### EXERCISE
Please format the records from the line with "apples (578, 1485)" to the line with "Classroom Management (556, 1620)", both included, as a Markdown table with a numbered column "No." and a column "Entry" holding each line, and skip any blank lines.

### MATERIAL FOR THIS EXERCISE

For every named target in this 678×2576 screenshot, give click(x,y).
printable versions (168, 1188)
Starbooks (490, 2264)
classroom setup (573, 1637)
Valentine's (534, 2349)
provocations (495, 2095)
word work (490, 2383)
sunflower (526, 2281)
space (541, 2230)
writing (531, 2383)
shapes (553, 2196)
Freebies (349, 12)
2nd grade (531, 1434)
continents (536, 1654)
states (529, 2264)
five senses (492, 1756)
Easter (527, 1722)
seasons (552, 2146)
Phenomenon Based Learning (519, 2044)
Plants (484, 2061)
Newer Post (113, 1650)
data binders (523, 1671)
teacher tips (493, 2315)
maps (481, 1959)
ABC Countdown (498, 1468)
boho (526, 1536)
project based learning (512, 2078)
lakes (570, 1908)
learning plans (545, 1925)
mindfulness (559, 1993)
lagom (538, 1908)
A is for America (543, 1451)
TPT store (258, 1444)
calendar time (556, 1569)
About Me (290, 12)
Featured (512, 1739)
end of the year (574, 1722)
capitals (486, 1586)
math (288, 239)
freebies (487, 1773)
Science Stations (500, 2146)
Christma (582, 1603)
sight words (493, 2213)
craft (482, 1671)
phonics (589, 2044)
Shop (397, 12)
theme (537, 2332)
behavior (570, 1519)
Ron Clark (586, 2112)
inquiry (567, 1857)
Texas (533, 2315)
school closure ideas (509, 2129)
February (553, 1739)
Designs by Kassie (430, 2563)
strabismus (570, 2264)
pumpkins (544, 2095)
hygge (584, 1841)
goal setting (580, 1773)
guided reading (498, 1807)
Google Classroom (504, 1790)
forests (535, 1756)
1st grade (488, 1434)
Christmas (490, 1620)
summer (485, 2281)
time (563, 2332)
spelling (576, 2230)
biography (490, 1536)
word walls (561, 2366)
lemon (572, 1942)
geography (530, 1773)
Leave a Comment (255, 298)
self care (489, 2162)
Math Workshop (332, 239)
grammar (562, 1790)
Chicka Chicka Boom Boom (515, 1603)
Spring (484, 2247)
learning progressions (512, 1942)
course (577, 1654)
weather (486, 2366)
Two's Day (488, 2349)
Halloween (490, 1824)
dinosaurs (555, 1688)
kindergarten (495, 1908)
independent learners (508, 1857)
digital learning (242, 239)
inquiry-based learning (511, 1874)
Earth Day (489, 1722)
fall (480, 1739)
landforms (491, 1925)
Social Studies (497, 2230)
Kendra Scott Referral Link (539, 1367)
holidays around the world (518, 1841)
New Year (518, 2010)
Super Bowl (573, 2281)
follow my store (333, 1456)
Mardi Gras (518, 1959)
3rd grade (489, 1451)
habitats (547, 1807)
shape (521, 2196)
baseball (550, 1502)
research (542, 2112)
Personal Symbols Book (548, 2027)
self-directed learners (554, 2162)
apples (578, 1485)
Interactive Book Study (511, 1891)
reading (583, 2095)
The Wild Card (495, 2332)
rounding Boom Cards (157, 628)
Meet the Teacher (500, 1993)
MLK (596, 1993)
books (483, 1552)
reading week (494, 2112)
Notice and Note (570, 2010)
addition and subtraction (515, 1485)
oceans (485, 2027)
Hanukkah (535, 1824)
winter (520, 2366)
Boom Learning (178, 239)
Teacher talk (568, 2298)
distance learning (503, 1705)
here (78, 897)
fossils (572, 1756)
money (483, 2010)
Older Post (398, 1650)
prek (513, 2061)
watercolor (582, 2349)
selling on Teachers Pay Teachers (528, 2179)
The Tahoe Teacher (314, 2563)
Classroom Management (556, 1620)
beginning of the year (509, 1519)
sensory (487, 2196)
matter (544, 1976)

### SOLUTION BELOW
| No. | Entry |
|---|---|
| 1 | apples (578, 1485) |
| 2 | Interactive Book Study (511, 1891) |
| 3 | reading (583, 2095) |
| 4 | The Wild Card (495, 2332) |
| 5 | rounding Boom Cards (157, 628) |
| 6 | Meet the Teacher (500, 1993) |
| 7 | MLK (596, 1993) |
| 8 | books (483, 1552) |
| 9 | reading week (494, 2112) |
| 10 | Notice and Note (570, 2010) |
| 11 | addition and subtraction (515, 1485) |
| 12 | oceans (485, 2027) |
| 13 | Hanukkah (535, 1824) |
| 14 | winter (520, 2366) |
| 15 | Boom Learning (178, 239) |
| 16 | Teacher talk (568, 2298) |
| 17 | distance learning (503, 1705) |
| 18 | here (78, 897) |
| 19 | fossils (572, 1756) |
| 20 | money (483, 2010) |
| 21 | Older Post (398, 1650) |
| 22 | prek (513, 2061) |
| 23 | watercolor (582, 2349) |
| 24 | selling on Teachers Pay Teachers (528, 2179) |
| 25 | The Tahoe Teacher (314, 2563) |
| 26 | Classroom Management (556, 1620) |